Olive and Rosalind’s most substantial friend, most frequently invited, most frequently invoked, is a woman a little younger than themselves, Alice English, petite, energetic, with a floppy mass of silvery-fair corkscrew curls, and a round face with a sharply pointed chin at the bottom of it, and widely spaced, very blue eyes in the top half. Alice is livelier than the Reiver sisters, and tells Frederica several times in the first weeks of their acquaintance, “We must be
great friends.
” Frederica comes to see that this is because Alice had hopes of Nigel, though she is far indeed from knowing whether these hopes had any justification.
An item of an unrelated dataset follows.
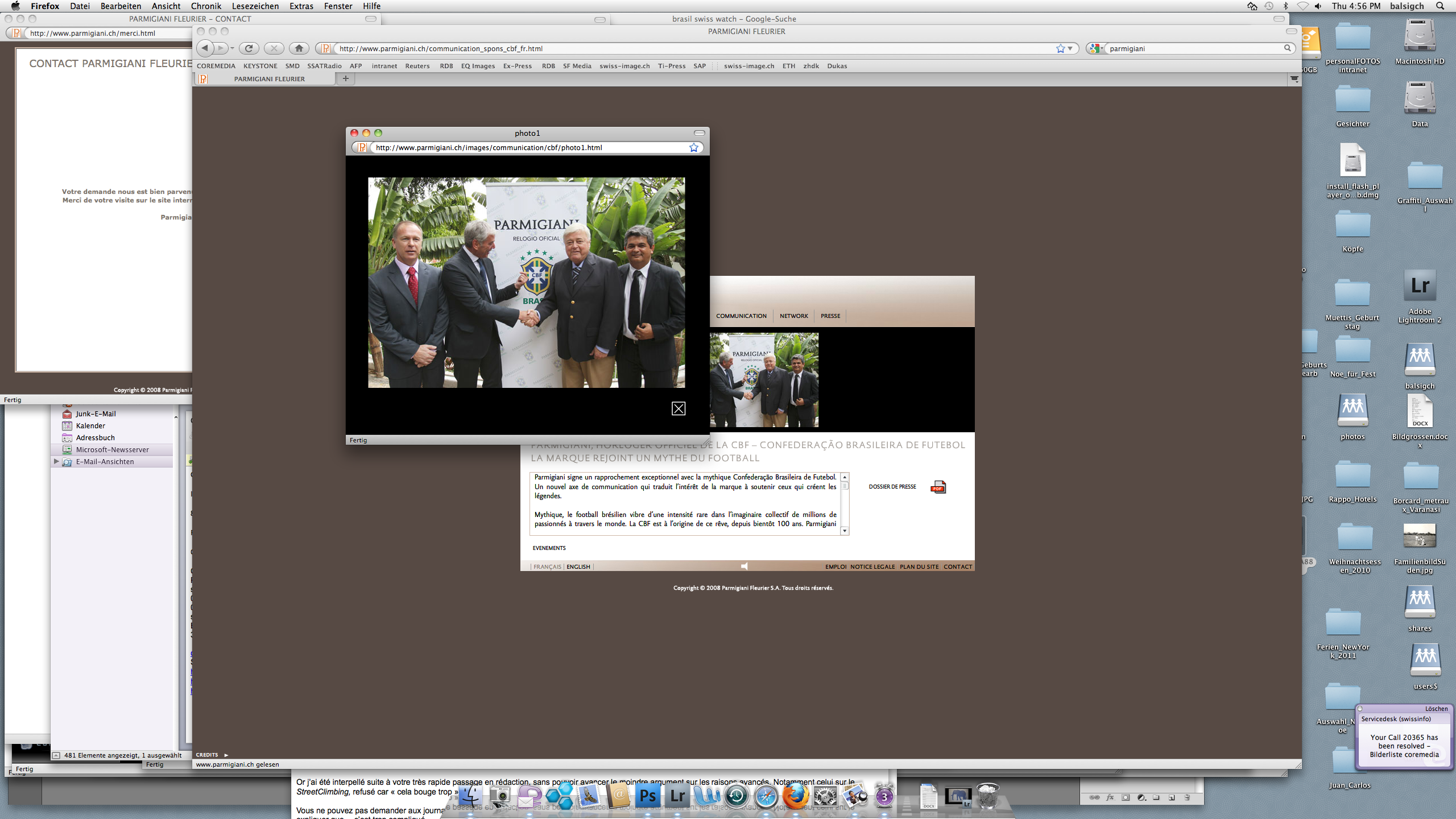Mute site sound with speaker icon
1456x819 pixels.
pos(744,566)
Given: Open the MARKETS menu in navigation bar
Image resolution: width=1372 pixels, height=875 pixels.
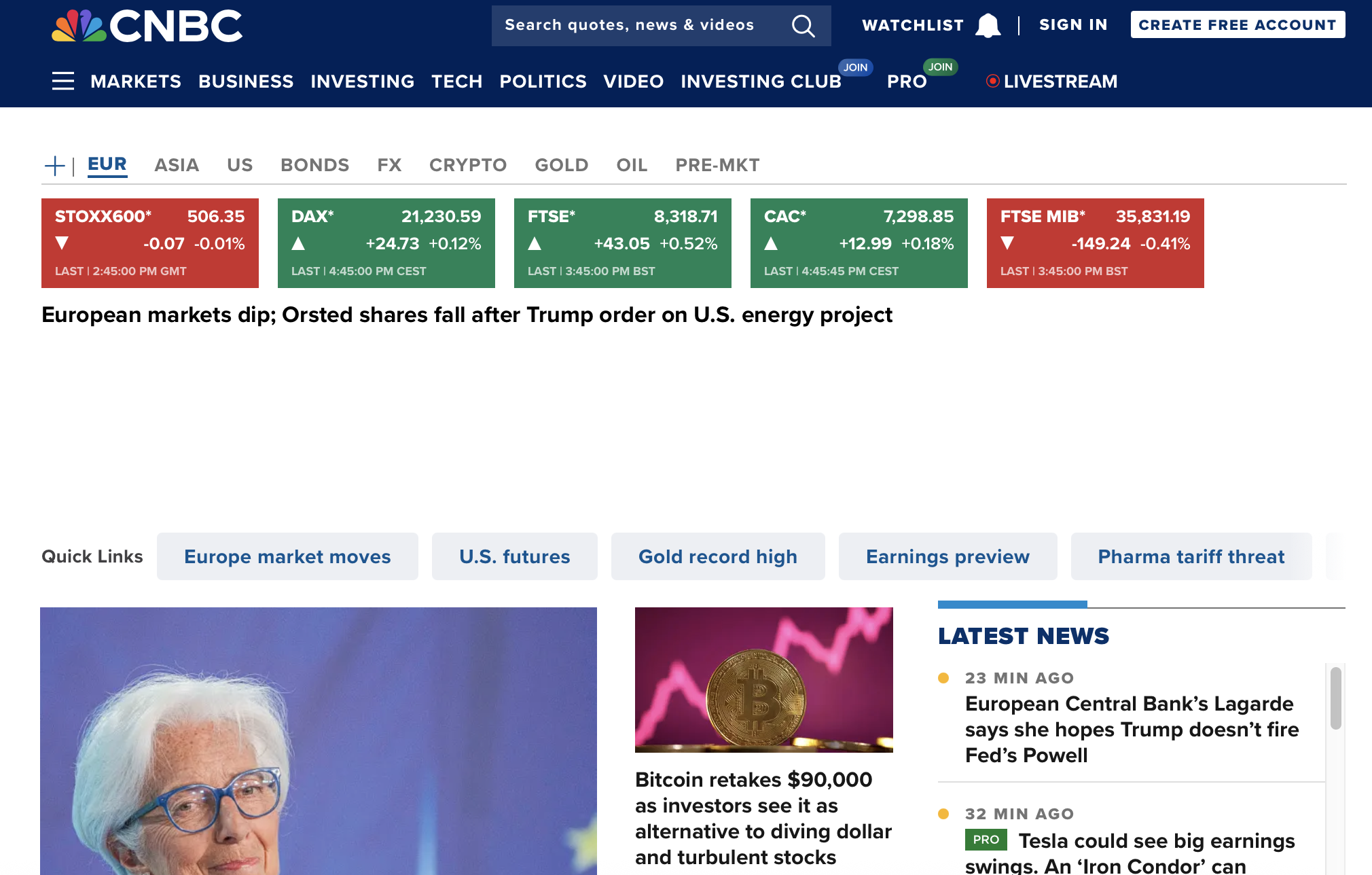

Nigel has never mentioned Alice English, but this is no use as evidence in either direction. Alice English occasionally says with determined jauntiness, “I
know
Nigel thinks” this or that about things, such as the dangers of comprehensive education, or the wrongness of lying to the House, or the importance of an incorruptible judiciary, or the punishments to be inflicted on Communist spies. She comes round more frequently now the battle-lines for the election are drawn—she is something to do with the local Conservative Party Committee—and invokes Nigel’s putative views more and more firmly and frequently. Frederica took a certain pleasure in Alice’s earlier half-confessions. It is pleasant to be in possession of what someone else desires—or at the least reassuring to know that someone desires what you have got. But she cannot sympathise with this new bred-in-the-blood Tory Nigel who would, if he were there, be rousing the shire to fight in the back streets of Worcester for fear of letting in that nasty, sneaky little man Harold Wilson. Alice
knows
that Nigel thinks Wilson completely unprincipled, completely vicious, completely incompetent. Alice
knows
that Nigel thinks that Wilson wants to give everyone’s hard-earned savings to scroungers who delight in milking the State to live in luxury in flats they pay next to nothing for, with cars parked outside, and tellys inside, oh yes. Alice even
knows
Nigel would want Frederica to come and help dissuade the shopkeepers from listening to that twisted man’s blandishments. Nigel has never mentioned politics to Frederica. Frederica assumes he votes Tory—it is part of his illicit attraction, like Don Juan, like Byron, an ultimate, inadmissible
sinfulness.
She assumes he must know she can’t and won’t vote Tory, though lately she has begun to wonder. If he had ever said anything to her remotely resembling what Alice says she knows he thinks, Frederica might have thought twice about marrying him, for his class would have become—as Alice’s is—aesthetically completely unacceptable. But he has appeared uninterested. And Frederica’s Puritan upbringing has so far had a curious effect on her politics. For whereas both Bill and Winifred are wholehearted members of the Labour Party, by class origin, by instinct and by thoughtful conviction, they have brought up their daughter in that tolerant, non-conformist, cautiously sceptical tradition that requires you to look twice at everything, to look for the good and bad in everything. Bill has his fanaticisms, one of which is a fanatical rejection of fanaticism. So Frederica knows that her gut reaction against the Conservative Party is as questionable, on the face of it, as a gut reaction against homosexuals or Negroes. Homosexuals, Negroes, and Conservative
Ladies are human beings, Frederica knows, and believes. Nevertheless when Alice English says, “You
must
give a hand, Frederica, you must support our people,” Frederica feels ill with instinctive loathing, and replies, in a voice much more her own than is usually heard in that house, “They are
not my people.
” She thinks. She says, “And I am very glad they are not, I have to say.”